EXTRACTED ENTRIES: Begin

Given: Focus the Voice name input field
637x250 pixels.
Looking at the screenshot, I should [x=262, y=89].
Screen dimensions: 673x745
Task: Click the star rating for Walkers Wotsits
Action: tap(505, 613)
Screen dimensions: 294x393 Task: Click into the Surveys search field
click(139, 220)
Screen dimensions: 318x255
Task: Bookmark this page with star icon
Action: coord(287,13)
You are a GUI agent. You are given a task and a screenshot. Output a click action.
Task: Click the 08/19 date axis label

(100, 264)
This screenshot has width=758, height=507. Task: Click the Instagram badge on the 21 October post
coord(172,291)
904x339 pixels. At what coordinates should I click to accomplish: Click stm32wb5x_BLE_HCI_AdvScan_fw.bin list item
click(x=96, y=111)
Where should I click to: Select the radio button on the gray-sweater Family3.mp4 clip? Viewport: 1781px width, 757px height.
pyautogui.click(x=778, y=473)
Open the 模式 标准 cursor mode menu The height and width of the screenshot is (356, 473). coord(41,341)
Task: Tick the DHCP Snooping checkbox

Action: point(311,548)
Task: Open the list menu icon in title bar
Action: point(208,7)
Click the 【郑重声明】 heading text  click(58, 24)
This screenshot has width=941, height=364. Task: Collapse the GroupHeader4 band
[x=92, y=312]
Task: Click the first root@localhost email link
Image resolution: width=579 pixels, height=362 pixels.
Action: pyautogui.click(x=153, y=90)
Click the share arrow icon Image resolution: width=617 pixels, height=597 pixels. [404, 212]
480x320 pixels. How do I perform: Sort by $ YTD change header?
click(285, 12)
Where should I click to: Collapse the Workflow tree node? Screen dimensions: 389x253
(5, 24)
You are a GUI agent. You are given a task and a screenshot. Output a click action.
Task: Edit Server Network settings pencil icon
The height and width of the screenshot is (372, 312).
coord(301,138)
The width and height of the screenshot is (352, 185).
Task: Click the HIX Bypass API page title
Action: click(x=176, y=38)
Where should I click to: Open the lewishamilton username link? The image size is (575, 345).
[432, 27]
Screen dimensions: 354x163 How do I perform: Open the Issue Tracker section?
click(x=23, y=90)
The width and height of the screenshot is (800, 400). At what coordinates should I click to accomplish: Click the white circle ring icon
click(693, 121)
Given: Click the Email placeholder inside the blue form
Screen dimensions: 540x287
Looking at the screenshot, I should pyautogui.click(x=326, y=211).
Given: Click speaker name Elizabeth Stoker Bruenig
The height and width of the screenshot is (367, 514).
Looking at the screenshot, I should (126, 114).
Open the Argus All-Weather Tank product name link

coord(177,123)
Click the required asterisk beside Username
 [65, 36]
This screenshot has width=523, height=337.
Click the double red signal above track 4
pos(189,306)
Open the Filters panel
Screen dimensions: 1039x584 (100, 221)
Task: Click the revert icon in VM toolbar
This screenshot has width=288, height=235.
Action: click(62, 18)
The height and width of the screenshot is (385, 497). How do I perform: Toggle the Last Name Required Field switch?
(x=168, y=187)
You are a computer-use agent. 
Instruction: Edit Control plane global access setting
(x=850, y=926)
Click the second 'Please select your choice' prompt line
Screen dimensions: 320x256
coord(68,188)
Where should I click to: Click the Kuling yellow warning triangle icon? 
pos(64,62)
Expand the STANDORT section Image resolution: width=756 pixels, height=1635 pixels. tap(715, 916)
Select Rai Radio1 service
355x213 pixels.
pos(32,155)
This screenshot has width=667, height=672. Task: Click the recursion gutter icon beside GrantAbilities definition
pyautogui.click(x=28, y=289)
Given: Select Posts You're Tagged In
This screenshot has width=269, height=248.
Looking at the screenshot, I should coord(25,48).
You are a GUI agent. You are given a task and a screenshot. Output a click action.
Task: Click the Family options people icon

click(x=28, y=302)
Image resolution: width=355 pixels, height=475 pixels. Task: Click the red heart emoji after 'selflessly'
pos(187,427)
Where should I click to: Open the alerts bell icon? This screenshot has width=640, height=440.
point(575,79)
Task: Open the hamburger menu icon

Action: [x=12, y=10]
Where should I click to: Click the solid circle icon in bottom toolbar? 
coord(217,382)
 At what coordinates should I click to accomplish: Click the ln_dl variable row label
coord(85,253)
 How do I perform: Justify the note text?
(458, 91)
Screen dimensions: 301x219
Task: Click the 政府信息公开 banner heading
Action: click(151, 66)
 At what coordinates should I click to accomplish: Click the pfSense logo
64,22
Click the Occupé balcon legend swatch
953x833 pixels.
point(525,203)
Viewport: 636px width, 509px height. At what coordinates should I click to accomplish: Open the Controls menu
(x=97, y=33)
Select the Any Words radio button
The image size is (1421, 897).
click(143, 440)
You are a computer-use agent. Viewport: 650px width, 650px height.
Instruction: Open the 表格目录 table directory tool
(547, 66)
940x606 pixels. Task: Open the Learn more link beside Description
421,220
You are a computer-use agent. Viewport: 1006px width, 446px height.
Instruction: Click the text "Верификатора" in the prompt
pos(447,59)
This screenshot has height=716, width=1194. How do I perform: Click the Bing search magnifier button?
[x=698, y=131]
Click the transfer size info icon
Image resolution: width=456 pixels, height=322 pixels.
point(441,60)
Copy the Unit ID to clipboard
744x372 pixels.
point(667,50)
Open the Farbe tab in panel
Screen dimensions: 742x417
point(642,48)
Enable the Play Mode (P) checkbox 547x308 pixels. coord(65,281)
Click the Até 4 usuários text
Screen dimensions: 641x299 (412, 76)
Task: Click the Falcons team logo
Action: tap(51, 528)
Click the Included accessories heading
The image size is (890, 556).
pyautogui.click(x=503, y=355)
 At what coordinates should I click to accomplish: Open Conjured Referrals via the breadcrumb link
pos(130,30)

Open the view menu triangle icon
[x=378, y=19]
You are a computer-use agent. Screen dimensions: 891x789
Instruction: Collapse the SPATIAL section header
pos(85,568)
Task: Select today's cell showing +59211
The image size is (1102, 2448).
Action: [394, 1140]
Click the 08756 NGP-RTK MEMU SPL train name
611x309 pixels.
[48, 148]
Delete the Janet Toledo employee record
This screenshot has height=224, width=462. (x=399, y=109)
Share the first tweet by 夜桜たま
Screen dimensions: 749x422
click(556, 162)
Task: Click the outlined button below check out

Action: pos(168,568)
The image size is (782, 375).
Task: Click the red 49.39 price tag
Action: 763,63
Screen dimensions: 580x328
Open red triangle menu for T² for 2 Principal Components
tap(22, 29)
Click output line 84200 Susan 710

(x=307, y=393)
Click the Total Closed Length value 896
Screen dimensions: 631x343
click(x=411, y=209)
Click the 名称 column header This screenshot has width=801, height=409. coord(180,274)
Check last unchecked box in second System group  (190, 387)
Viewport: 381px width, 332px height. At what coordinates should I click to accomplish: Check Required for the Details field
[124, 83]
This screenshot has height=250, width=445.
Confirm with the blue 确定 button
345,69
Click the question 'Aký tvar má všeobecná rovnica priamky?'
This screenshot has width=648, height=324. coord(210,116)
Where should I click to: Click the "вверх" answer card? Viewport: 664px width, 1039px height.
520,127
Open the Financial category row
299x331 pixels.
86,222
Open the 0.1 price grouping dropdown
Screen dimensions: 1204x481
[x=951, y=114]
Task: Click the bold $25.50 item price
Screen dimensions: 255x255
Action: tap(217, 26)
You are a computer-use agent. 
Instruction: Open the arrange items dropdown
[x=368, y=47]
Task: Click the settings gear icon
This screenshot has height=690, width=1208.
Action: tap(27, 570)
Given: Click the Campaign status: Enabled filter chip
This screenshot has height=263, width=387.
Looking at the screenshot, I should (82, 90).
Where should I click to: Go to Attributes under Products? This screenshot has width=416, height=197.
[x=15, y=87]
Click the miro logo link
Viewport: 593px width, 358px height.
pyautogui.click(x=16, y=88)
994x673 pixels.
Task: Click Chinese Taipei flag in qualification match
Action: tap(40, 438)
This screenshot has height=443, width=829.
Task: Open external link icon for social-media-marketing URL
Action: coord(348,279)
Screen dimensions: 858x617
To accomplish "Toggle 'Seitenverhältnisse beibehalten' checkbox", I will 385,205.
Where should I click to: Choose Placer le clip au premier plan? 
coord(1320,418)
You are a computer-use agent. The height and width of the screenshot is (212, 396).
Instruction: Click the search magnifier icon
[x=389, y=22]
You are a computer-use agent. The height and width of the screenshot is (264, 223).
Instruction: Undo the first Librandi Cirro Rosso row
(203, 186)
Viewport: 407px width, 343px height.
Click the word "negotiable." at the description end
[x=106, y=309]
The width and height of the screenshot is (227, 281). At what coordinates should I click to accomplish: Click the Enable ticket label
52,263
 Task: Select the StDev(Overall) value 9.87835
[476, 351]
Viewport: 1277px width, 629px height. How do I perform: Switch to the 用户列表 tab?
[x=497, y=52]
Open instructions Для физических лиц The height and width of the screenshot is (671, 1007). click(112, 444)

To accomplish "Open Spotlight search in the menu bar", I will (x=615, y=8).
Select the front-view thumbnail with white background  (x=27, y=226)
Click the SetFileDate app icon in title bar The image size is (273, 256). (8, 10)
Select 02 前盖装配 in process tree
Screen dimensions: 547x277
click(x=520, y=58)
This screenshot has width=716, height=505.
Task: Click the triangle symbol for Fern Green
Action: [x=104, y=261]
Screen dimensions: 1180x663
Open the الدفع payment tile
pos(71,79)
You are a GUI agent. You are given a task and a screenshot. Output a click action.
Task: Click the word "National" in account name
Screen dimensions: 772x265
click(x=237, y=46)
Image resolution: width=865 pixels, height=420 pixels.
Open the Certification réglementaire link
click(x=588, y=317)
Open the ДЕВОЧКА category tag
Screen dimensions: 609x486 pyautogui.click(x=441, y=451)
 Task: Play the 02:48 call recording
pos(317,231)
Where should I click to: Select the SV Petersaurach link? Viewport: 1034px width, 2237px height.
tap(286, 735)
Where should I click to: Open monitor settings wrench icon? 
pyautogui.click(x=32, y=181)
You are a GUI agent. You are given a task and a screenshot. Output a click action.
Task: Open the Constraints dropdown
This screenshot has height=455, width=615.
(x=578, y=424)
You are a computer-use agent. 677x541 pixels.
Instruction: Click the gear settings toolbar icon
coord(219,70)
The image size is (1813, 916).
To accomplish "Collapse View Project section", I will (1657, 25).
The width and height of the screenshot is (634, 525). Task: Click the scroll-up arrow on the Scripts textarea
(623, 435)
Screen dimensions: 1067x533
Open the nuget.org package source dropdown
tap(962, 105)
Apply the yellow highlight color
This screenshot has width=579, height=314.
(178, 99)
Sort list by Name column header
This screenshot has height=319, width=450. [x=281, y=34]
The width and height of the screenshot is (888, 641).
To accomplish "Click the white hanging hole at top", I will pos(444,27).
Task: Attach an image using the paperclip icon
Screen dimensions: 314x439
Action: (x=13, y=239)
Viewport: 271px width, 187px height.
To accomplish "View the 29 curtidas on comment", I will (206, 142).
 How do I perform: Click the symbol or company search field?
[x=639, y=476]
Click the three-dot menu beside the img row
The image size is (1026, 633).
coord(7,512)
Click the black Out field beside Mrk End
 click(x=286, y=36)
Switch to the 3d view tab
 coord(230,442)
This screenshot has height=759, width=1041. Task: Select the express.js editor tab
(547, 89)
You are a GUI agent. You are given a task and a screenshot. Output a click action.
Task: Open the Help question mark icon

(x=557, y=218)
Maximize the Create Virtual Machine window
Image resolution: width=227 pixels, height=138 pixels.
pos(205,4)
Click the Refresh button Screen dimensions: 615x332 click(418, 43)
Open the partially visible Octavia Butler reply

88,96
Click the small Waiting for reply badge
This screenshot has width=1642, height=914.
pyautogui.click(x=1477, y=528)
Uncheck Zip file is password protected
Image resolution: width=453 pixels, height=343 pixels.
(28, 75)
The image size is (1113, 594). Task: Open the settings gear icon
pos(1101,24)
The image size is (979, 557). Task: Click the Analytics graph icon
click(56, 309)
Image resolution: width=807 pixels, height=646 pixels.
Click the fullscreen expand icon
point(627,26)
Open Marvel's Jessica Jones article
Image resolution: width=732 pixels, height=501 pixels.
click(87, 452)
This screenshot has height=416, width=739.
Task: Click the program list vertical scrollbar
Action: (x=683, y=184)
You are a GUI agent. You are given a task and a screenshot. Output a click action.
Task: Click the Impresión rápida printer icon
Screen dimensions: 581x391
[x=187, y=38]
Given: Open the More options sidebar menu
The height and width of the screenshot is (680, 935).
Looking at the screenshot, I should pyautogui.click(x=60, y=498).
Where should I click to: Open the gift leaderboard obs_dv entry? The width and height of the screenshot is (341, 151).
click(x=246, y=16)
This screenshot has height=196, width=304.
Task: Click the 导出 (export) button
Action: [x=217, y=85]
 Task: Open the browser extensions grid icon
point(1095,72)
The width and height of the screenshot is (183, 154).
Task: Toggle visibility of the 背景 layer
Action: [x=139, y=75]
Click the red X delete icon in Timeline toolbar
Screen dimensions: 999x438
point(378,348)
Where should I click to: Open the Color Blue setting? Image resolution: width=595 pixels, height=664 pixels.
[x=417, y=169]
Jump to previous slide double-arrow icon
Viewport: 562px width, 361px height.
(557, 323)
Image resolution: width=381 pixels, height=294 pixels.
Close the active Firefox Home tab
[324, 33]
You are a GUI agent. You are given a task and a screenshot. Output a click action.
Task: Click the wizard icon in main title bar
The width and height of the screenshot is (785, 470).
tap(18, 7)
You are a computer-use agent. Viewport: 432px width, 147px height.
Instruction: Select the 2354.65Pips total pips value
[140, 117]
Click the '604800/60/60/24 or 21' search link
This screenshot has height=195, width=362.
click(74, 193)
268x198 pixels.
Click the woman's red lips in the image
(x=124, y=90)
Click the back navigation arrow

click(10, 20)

EXTRACTED ENTRIES: End

TASK OBJECTIVE:
Copy all lines from the material that include "second".

FINISHED EXERCISE:
Click the second 'Please select your choice' prompt line
Check last unchecked box in second System group  (190, 387)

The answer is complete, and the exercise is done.